While immigration isn't the most important issue to the majority of Latino voters, the harsh rhetoric that the issue has generated on the campaign trail so far could hurt Republicans' chances of capitalizing on Hispanic discontent.

Aguilar said most experts agree the GOP needs only 40 percent of the Latino vote to win the White House. But the extent of self-inflicted wound from the party's anti-immigrant positions is not yet known.

"Latinos, like other Americans, are upset with a president who raised a very high standard and didn't deliver," he said. "However, they may not be as excited with the alternatives. What could happen is they don't like the Republican candidate either. They may just stay home, sadly, many of them."

At a campaign appearance last week, Mitt Romney answered a question about drawing voters to the GOP with an unexpected mention of Latino voters.
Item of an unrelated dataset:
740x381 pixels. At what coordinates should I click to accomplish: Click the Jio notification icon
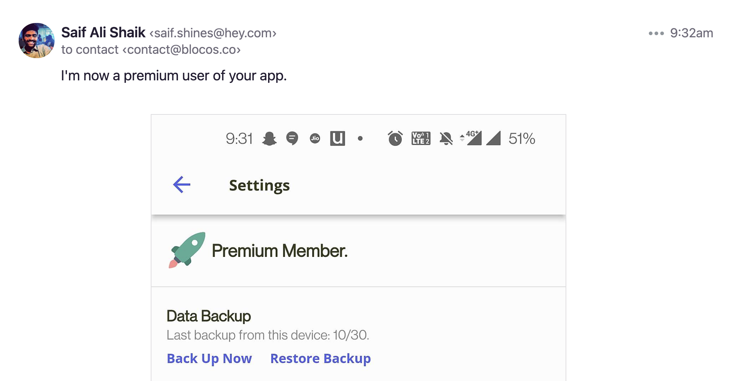click(315, 138)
"Perhaps one of the best tests would be to take a group like ... Latino Americans, and say, 'How can I convince more Latino Americans to, say, support a Republican?'" Romney said. "If I can do that, why, I will be doing well pretty broadly."

Until now, Romney's only acknowledgement of Latinos had come mostly in his tough talk on immigration. He has said that undocumented immigrants should be returned to their countries and that he would veto the DREAM Act. He blasted Texas Gov. Rick Perry for supporting a law that allowed children of undocumented immigrants to receive in-state university tuition, calling the law a magnet for the undocumented.

"I can't think of one Latino poor immigrant that risks his or her life crossing the border thinking, 'I'm going to send my son or daughter to Texas A&M so I can pay in-state tuition,'" Aguilar said.

Aguilar said he was "a little concerned" over what he called Romney's "Latino handicap" based on the candidate's statements on immigration.

"Certainly Republicans have an opportunity," he said, "but they have to be careful not to squander that opportunity."

Falcon said GOP "anti-immigrant, anti-Latino, nativist positions" could backfire for the party, motivating Latinos to turn out in force on election day in the same way that Obama's promise of change spurred them to vote four years ago.

"Whatever faults there are on the part of the Obama administration around the lack of comprehensive immigration reform and other things, the people who will be mobilizing voters for him, particularly in the Latino community, ironically, is going to be the Republican Party," Falcon said.

After campaigning for Obama in Central Florida's key I-4 corridor in 2008, Galarza said he won't take part in this year's get-out-the-vote effort.

"I don't feel it in my heart," he said. "We feel bamboozled. We were sold a bill of goods called change and we got taken for chumps."